Texto:
____
O conclave do Compromisso Portugal traduziu-se na convergência da elite dos interesses (empresários, gestores, advogados de negócios) com a direita liberal de extracção doutrinária, que pontificou na preparação dos documentos de base e na comissão promotora. Com ideias mais à direita do que as do PSD e menos conservadoras do que as do CDS-PP, a plataforma do Convento do Beato deu expressão a uma direita (neo)liberal intersticial que anda à procura da sua expressão orgânica como grupo de pressão sobre o Estado e sobre os partidos. A prometida "institucionalização" do "movimento" pode bem vir a ter impacto na configuração política tradicional da direita em Portugal.

Descartem-se à partida as pretensões "apolíticas" dos protagonistas da referida iniciativa. Seria difícil imaginar uma iniciativa mais retintamente política e ideológica do que esta. Basta ver as listas dos promotores e dos intervenientes, para verificar a considerável presença tanto de pessoas com notório passado de intervenção político-partidária (sobretudo ligadas ao PSD), como de conspícuos doutrinadores da direita liberal e ultraliberal em Portugal, expoentes das suas publicações mais aguerridas. A tentativa de negação da inocultável dimensão político-ideológica do evento é em si mesma uma forma ideológica de "vender" o movimento como uma iniciativa da "sociedade civil", necessariamente apolítica e tendencialmente "técnica" e desinteressada. Mas a verdade é que o dito movimento não passa de uma representação, aliás assaz elitista, da direita política de inspiração neoliberal.
____
Dados fornecidos:
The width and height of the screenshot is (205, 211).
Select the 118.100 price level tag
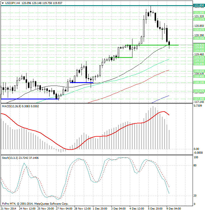point(199,82)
____
Instruções:
Continua, por favor, o texto sobre o movimento Compromisso Portugal a partir da sua última frase.

Resultado da tarefa:
Tal como antigamente os partidos da esquerda revolucionária fomentavam movimentos frentistas para alargar a sua mensagem e preservar a sua própria "genuidade de classe", também agora os partidos da direita tiram proveito de alegados movimentos da "sociedade civil" para veicular as suas posições e pontos de vista perante auditórios mais alargados. Com uma diferença, porém. Enquanto os movimentos frentistas dos partidos da esquerda revolucionária eram mais moderados, menos doutrinários e socialmente mais heterogéneos do que estes, agora os movimentos da direita são mais radicais, mais doutrinários e mais elitistas do que os partidos da mesma área.

O radicalismo liberal das propostas do Compromisso Portugal é evidente em várias áreas onde a vulgata neoliberal surge em todo o seu esplendor. Tal é o caso da redução do Estado a tarefas mínimas e da reconfiguração da educação, da saúde e da Segurança Social (noção propositadamente substituída por "protecção social") segundo a nova cartilha. A orientação geral é a desmontagem das traves-mestras do Estado social, tanto no que respeita ao tendencial afastamento do Estado da esfera social, como na privatização dos mecanismos de garantia dos principais direitos sociais (direito à educação, direito à Segurança Social, direito à saúde).

No caso do emagrecimento do Estado, o excesso de zelo vai ao ponto de defender a lunática ideia de reduzir 200.000 funcionários públicos em cinco anos. No caso dos serviços públicos fundamentais do Estado social, a linha de orientação consiste em reduzi-los à garantia de esquemas mínimos para os mais necessitados, deixando à responsabilidade individual dos que podem a promoção dos seus próprios interesses individuais nessas áreas. Daí a generalização dogmática do princípio do utente pagador, bem como da liberdade de escolha entre o público e o privado (escolas, hospitais, etc.), mesmo no caso de serviços suportados pelo Estado, e ainda a privatização da gestão dos referidos estabelecimentos públicos.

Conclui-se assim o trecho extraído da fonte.